Dive Brief:
- Peter Marks, head of the Food and Drug Administration's Center for Biologics Evaluation and Research, said his top concern for gene therapy's future is manufacturing, and how companies will scale up production to match scientific advances.
- "When the cost of goods are very high, they help justify when people charge astronomical prices," Marks said in a recent interview with BioPharma Dive. "If we can help see cost of goods and ability to manufacture reproducibly improve, I think that'll be a big thing. That's something we're working on but something that keeps me up at night."
- The FDA has taken steps to keep pace with the field's rapid expansion. The agency aims to finalize six draft guidance documents by the end of 2019 related to gene therapy, including some that will address specific manufacturing issues, Marks said.
Dive Insight:
While it's far from the only challenge facing gene therapy, manufacturing is particularly critical for drugmakers developing the potentially one-time treatments.
Packing functional genes onto inactivated viruses to deliver into humans has brought new production problems to solve. Manufacturers used to small molecule drugs and biologics, meanwhile, have had to retool.
In response, contract development and manufacturing organizations have stepped up their dealmaking. In March, Thermo Fisher Scientific bought Brammer Bio for $1.7 billion, and Catalent purchased Paragon Bioservices the following month for $1.2 billion.
In explaining the decision to buy Brammer, Thermo Fisher's pharma services head said about 65% of total spending on gene therapy manufacturing is outsourced, as few companies have built their in-house capabilities yet.
Acquiring manufacturing capabilities and know-how has also factored into decisions by big pharma to enter the space, such as in Roche's $4.8 billion deal for Spark Therapeutics and Novartis' $8.7 billion buy of AveXis.
Sandy Macrae, CEO of Sangamo Therapeutics, another biotech working on experimental gene therapies, called manufacturing "a limited resource that everyone's competing over" in an interview last week with BioPharma Dive.
That scarcity and value led the biotech to build its own manufacturing facilities in addition to previous deals with CDMOs. Macrae said the site will allow Sangamo to produce therapies for commercialization on a smaller scale.
More involved manufacturing means gene therapy costs more to produce than the technologies before it. While Marks and others express concern such expenses will keep prices sky-high, it's not clear how much cost of goods dictates what drugmakers will charge.

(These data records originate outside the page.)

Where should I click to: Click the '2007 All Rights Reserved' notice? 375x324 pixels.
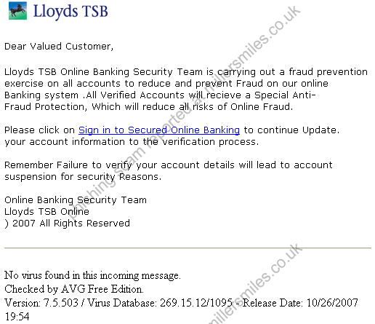tap(71, 224)
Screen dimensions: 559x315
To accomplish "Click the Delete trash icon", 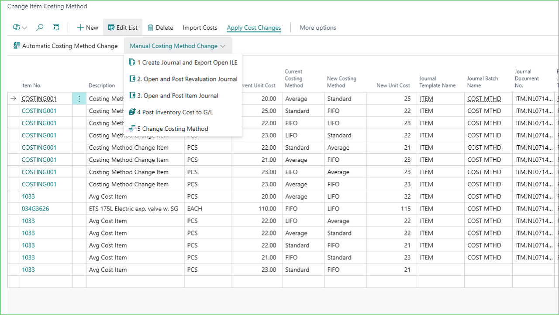I will (151, 28).
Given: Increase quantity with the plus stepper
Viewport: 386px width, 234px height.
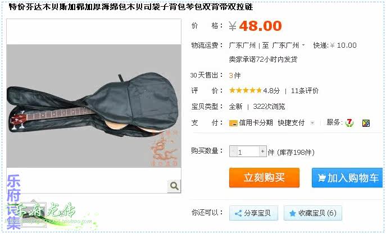Looking at the screenshot, I should (262, 152).
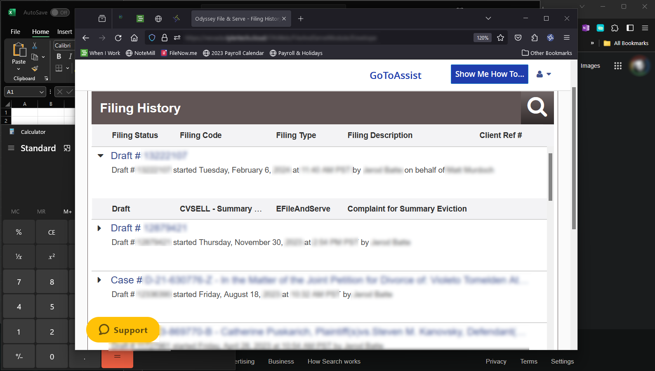Bookmark this page with the star icon
This screenshot has width=655, height=371.
(x=500, y=38)
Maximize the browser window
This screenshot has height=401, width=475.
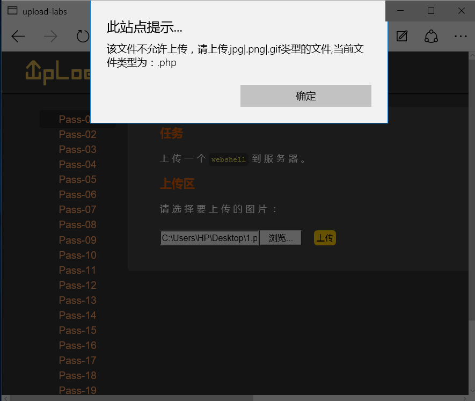pos(431,11)
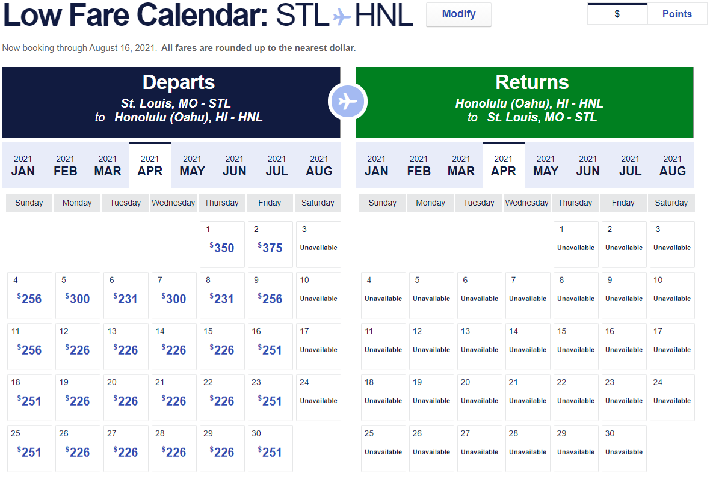Select the $251 departure fare on April 16
This screenshot has height=488, width=713.
(270, 349)
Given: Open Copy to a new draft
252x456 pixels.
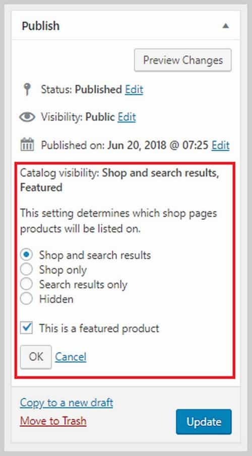Looking at the screenshot, I should (67, 403).
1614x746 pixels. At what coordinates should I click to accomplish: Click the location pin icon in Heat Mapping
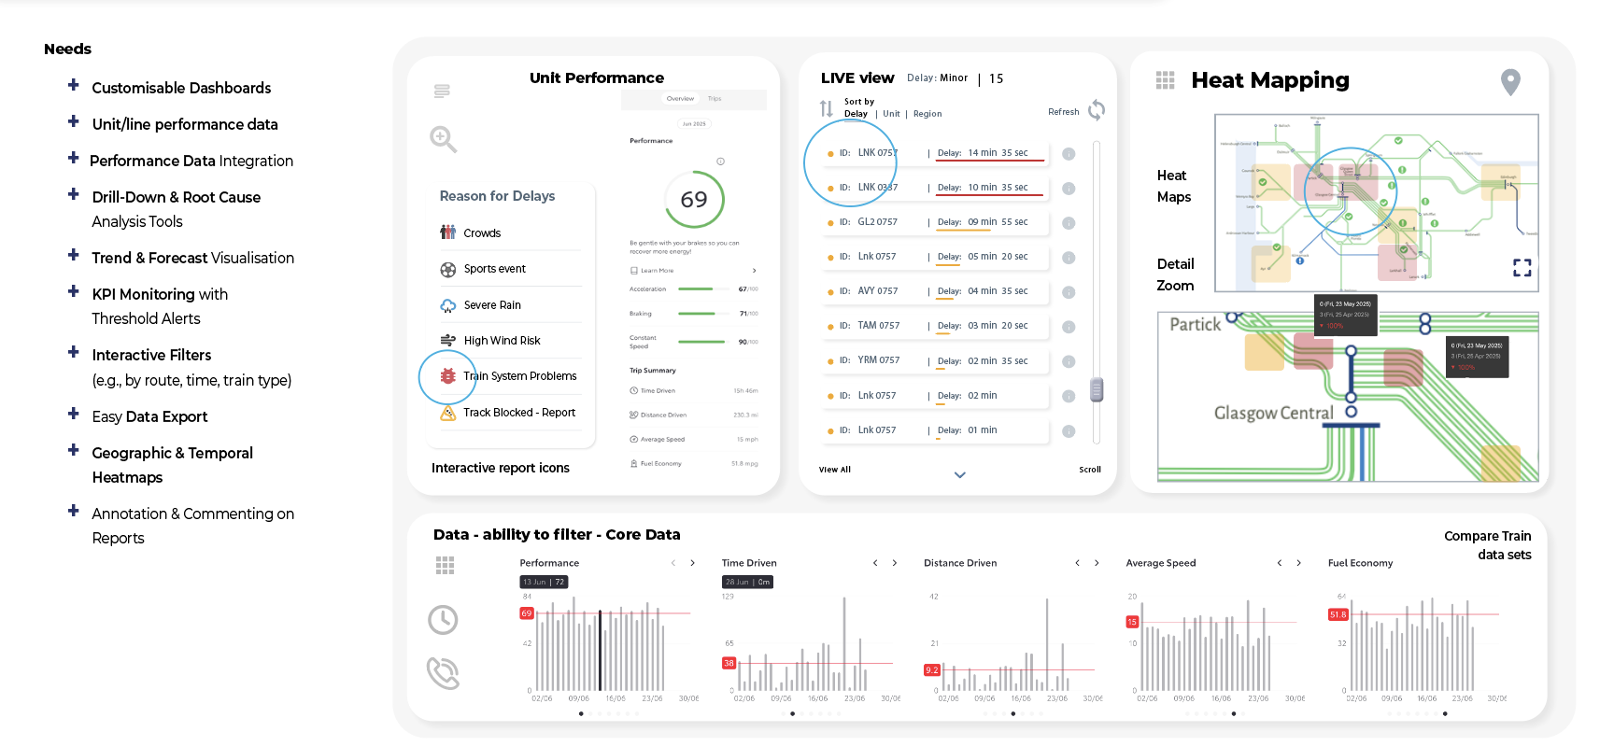click(1510, 82)
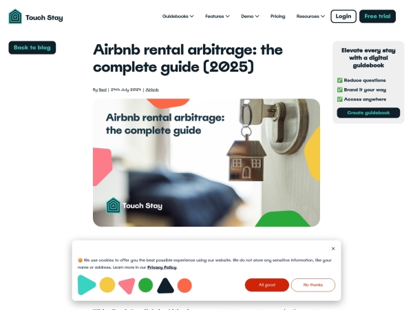Open the article's hero image
The width and height of the screenshot is (413, 310).
207,163
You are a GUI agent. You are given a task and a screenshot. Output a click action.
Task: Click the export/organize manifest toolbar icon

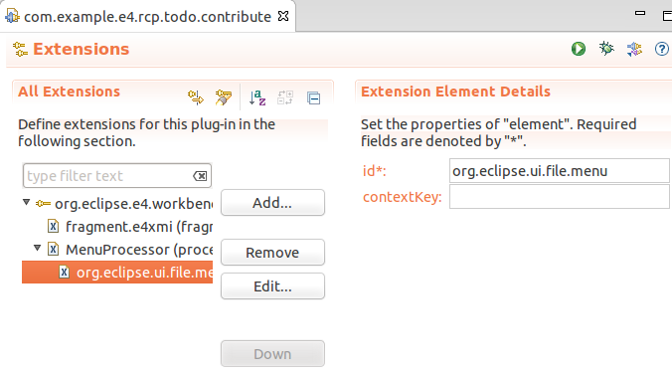[634, 49]
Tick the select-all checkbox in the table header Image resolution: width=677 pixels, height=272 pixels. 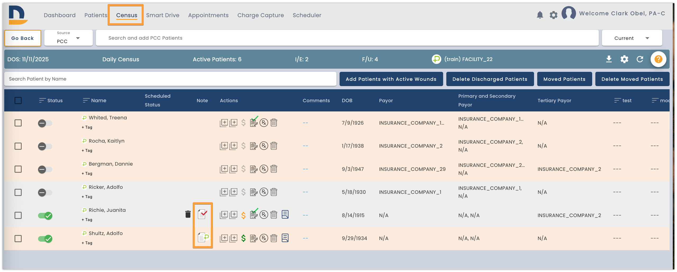pyautogui.click(x=18, y=100)

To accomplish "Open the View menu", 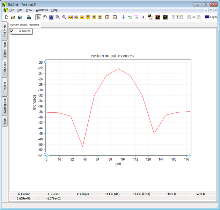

"Cost of goods does not drive our thinking around pricing," said Dave Lennon, head of AveXis, in a May interview. "We believe in a value-based approach to pricing that is based on the condition we are treating and the value that the product brings to that condition."
Sangamo's Macrae, meanwhile, called the current level of costs for gene therapy products "manageable," noting the biotech took such costs into account when choosing which doses to focus on in testing.
"Sangamo is not just a science company, it's a company that is going to make products, and therefore we think about that and only go into things where the cost of goods is sensible," he said. "I think some of the other people are more enthusiastic and are not always factoring that in."
Which diseases drugmakers target matters, too. For conditions like the inherited form of blindness that Spark Therapeutics' Luxturna (voretigene neparvovec) treats, less viral vector is needed to deliver the therapy — meaning lower production costs.
Diseases like spinal muscular atrophy, Duchenne muscular dystrophy or hemophilia, though, require much more virus. Zolgensma (onasemonogene abeparvovec), for example, requires a dose many hundred times that of Luxturna.
As gene therapy makers become more ambitious, that could raise the manufacturing bar even more.
"I wouldn't call it unreasonable. I would call it unsustainable," Macrae added, on the high-dose vectors.